**DIRECTIONS FOR THIS TASK**
Starting at the first row and ending at the line that contains "click(467, 351)", with both ends included, write those lines out again with the requests as they are. Multiply every coordinate in the answers by 1.6 and round each result to a whole number, halves up.

* START PROVIDED RECORDS *

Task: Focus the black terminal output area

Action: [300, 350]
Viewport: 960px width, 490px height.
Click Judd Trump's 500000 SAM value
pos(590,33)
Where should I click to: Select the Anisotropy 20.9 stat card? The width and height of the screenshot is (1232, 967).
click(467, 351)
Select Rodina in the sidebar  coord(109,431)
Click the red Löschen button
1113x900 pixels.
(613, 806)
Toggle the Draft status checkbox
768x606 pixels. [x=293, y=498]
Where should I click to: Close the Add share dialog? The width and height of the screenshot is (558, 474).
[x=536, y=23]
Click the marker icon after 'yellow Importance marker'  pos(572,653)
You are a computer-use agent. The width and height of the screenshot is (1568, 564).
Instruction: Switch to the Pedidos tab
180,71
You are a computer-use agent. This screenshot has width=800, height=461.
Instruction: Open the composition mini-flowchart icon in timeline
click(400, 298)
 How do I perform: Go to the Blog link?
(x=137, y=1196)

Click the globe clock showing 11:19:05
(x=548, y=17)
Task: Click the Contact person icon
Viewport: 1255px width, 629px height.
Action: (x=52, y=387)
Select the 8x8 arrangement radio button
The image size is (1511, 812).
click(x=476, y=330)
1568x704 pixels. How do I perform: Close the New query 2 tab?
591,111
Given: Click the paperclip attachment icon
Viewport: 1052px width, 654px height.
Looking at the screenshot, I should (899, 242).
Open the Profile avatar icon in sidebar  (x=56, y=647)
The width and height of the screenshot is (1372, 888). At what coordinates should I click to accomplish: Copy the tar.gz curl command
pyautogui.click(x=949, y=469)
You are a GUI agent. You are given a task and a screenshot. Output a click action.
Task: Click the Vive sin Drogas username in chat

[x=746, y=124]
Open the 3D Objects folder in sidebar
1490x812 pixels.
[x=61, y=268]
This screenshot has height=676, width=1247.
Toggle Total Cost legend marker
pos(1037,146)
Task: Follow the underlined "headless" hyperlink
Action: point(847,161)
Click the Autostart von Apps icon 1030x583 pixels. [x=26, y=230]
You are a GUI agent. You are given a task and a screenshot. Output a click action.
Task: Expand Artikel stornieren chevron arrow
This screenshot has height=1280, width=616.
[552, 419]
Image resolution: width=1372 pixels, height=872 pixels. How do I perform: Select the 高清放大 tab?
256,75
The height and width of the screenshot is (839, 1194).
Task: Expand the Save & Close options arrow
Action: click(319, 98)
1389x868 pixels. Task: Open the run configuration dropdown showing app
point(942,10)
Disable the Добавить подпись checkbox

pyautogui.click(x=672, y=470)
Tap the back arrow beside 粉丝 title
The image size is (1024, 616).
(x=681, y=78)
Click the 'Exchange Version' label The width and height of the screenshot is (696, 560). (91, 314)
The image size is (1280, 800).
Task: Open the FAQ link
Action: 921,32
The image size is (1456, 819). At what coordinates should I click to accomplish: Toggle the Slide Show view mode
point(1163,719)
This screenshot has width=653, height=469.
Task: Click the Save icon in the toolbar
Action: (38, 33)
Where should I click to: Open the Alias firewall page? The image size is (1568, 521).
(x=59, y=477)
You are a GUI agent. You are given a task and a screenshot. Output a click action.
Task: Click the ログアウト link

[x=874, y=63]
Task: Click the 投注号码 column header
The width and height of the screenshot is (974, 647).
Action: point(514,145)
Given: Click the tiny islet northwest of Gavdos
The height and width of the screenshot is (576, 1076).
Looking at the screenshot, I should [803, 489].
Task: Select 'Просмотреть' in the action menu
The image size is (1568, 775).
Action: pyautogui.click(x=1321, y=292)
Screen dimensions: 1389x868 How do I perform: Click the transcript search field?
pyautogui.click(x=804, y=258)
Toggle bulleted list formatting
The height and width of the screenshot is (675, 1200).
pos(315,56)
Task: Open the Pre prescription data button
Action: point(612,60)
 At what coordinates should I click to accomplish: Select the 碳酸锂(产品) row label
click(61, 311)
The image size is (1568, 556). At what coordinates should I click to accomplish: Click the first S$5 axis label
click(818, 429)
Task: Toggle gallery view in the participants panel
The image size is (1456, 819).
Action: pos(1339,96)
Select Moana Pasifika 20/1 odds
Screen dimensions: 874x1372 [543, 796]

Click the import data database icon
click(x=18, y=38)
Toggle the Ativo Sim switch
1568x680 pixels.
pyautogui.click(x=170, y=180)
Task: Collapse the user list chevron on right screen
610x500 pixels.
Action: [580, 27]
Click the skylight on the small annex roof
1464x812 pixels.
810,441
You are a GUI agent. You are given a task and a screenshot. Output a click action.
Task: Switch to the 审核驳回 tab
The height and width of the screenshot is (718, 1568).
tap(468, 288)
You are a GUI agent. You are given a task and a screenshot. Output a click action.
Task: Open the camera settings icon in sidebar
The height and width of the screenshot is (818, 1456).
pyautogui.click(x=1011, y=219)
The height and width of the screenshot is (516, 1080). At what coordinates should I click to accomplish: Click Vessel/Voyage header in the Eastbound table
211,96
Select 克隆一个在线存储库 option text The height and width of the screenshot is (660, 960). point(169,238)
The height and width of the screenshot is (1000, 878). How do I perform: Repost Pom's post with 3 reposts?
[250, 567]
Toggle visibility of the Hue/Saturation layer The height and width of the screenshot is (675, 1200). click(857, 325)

* END PROVIDED RECORDS *

**RESULT**
Task: Focus the black terminal output area

Action: [480, 560]
Viewport: 960px width, 490px height.
Click Judd Trump's 500000 SAM value
pos(944,53)
Where should I click to: Select the Anisotropy 20.9 stat card? The width and height of the screenshot is (1232, 967).
click(747, 562)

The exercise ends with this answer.